11 Charterhouse of San Martino

Tino di Camaino, Primary Athanasius, Giovanni Antonio Dosio, Giovan Giacomo Conforto, Cosimo Fanzago, Nicola Tagliacozzo Canale. These are the names of the architects who succeeded each other over the centuries (from the '300 to the' 700) in the realization of this stupendous national monument alongside Castel Sant'Elmo. To these we should add the many plasterers, marble workers, tilers who materially contributed to the construction of the Certosa, without of course forgetting the equally decisive contribution of the painters and all the others artists who have worked on it over time. A triumph of baroque architecture and art which does not leave indifferent even those who are completely lacking in art history. Is worth? Absolutely yes, and don't let the fact that it's number XNUMX on our list deter you. The view of Naples and Vesuvius is also spectacular (see cover). Wonder!

>> Mon-Tue-Thu-Fri-Sat-Sun 8.30 / 19.30
Closed on Wednesdays

The ticket office closes an hour earlier

full: 6,00 € uro
Reduced: 3,00 € uro

Free admission every first Sunday of the month

Montesanto funicular: MORGHEN stop
Chiaia funicular:
Central Funicular: PIAZZA FUGA stop
Meter: line 1 VANVITELLI stop

12 The surroundings

Pompeii, Herculaneum, Vesuvius, Sorrento, Positano, Amalfi, Ischia, Capri, Procida and much, much more. A stay in Naples is a continuous discovery. You just need to organize yourself a little to carve out a truly unforgettable holiday. A holiday also useful for going beyond the many stereotypes that the city has been carrying for centuries. Stereotypes that only partially photograph the reality of a millenary and complex city, while in other circumstances they are only prejudices trite and unmotivated. Long live Naples, long live Campania, long live Italy!

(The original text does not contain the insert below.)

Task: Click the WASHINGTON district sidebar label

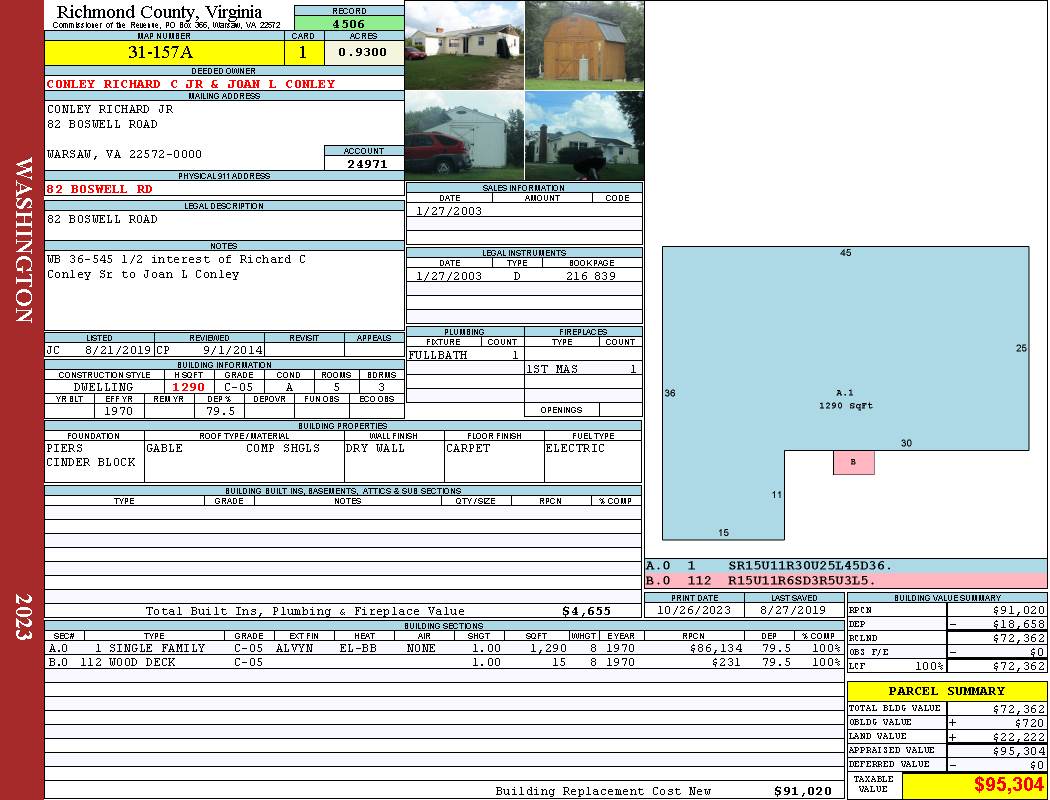Action: tap(23, 240)
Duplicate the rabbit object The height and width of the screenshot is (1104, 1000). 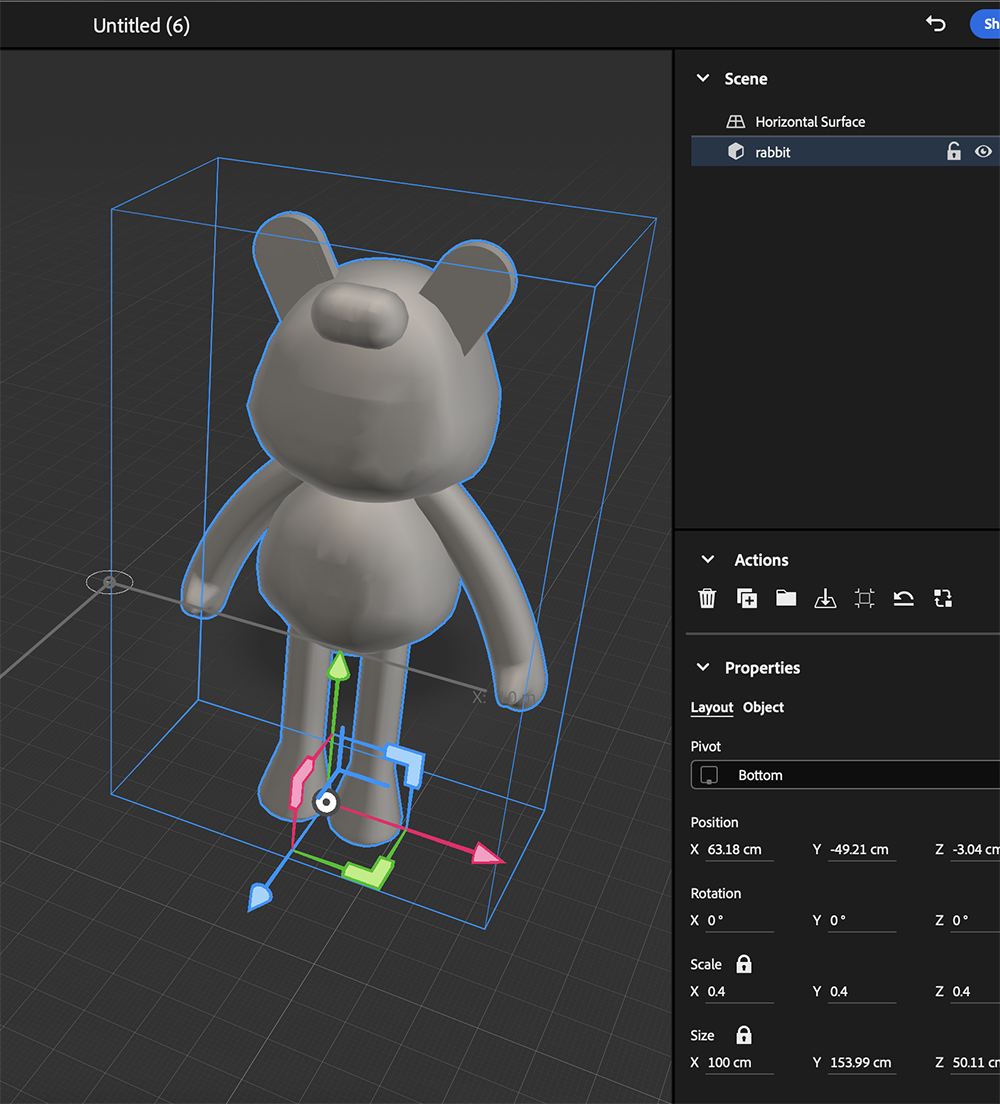point(746,597)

1 Do not show off valuables in certain areas of the city

The Quartieri Spagnoli, Spaccanapoli, Forcella, la Sanità are all beautiful places, where it is worth going to discover its hidden treasures. However, some common sense rules must be observed. The most important is not to show off valuables (rolex, necklaces, precious and more). In Naples, unfortunately, there is a petty crime specialized in thefts and muggings which, not surprisingly, studies its victims starting from clothing and, secondly, from more or less circumspect behavior. That said, no worries. Those who paint this reality, which is common to many other big cities, like hell on earth, are exaggerating. There is, we have to deal with it, but we absolutely must not give up living. Rather, the best way to make some areas safer is to frequent them, live them, as the many Italian and foreign tourists who visit the city all year round have now understood.

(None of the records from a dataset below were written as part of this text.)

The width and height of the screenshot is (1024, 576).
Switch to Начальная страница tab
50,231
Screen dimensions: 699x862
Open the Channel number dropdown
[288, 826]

2 Do not trust abusive taxi drivers

That of illegal taxi drivers is unfortunately a problem that Naples has been carrying around for a long time. They are already in the station, sometimes even on the platforms, to take advantage of the regular ones who are outside. Here, it is enough not to listen to the squatters and earn the exit. Immediately outside the station there is a column with authorized taxis; after which you can comfortably queue up and wait for your turn.

3 Don't eat in foreign restaurants

Don't waste time in Chinese, Indian restaurants etc. Not that they are all to be despised, indeed. But, what the heck, you're in Naples, one of the cities where you eat better and spend less in the world. Take advantage of it.